Il natalizumab è un immunomodulatore che blocca l'adesione dei linfociti T alle cellule endoteliali dei vasi sanguigni riducendo il processo infiammatorio tipico della sclerosi multipla.
Promesse mantenute
Tuttavia, essendo promettenti le prove di efficacia, la ricerca ha proseguito il suo corso sulla molecola e un tris di studi, pubblicati nello stesso numero del New England Journal of Medicine, ha portato alla luce interessanti risultati su un monitoraggio di due anni del campione.
I pazienti in studio erano affetti da sclerosi multipla recidivante e in uno di questi lavori, il SENTINEL, facevano già uso di interferone beta (una delle terapie attualmente disponibili e in uso). L'aggiunta del natalizumab è stata testata, contro placebo, in un campione di 1171 soggetti e ha ottenuto una riduzione del tasso annuale di recidive da 0,75 a 0,34 (55% in meno) e un abbassamento del rischio relativo di progressione della malattia del 24% anche se poi la progressione della disabilità subiva una riduzione moderata: dal 29% con il solo interferone al 23% con la combinazione.

*Cosa si chiede:* Riprendi il testo sul natalizumab dopo la sua ultima frase e proseguilo con qualche frase nello stesso registro.

*I dati:*

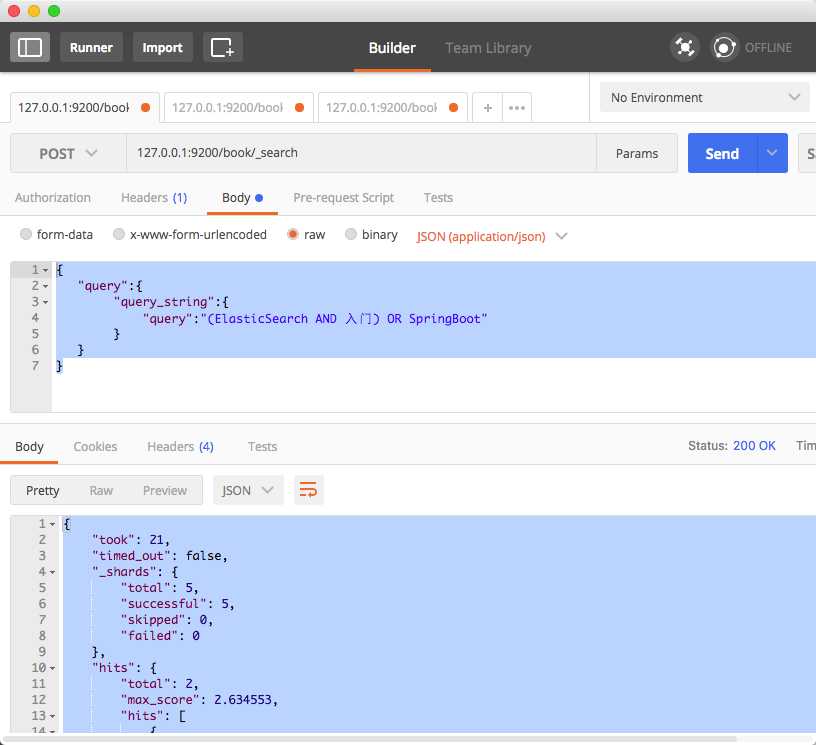Open the POST method dropdown
Viewport: 816px width, 745px height.
tap(68, 153)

*Spazio risposta:*
L'altro lavoro sulla molecola, lo studio AFFIRM, ha valutato l'efficacia del farmaco contro placebo in quasi mille soggetti, sempre nell'arco di due anni. Anche in questo caso i risultati erano favorevoli: riduzione del tasso annuale di ricaduta da 0,75 a 0,24 (68% in meno), riduzione della probabilità di progressione della malattia dal 29% al 17%, riduzione dell'83% del numero di lesioni cerebrali nuove o in espansione (verificate con risonanza magnetica).
Entrambi gli studi non hanno rilevato casi di encefalopatia, nell'arco dei due anni, dopo una somministrazione del natalizumab durata tra 8 e 30 mesi.
L'eventuale comparsa di casi del genere è stata l'oggetto di studio del terzo lavoro che ha analizzato 11 pubblicazioni che, nel complesso, coinvolgevano più di tre mila soggetti curati con natalizumab per sclerosi multipla, morbo di Crohn e artrite reumatoide (indicazioni terapeutiche previste per il farmaco). Non sono stati registrati nuovi casi ed è stata confermata una prevalenza di un caso ogni mille pazienti, tuttavia il trattamento è durato circa 18 mesi, e oltre questo periodo gli autori non si esprimono in merito alla sicurezza della terapia.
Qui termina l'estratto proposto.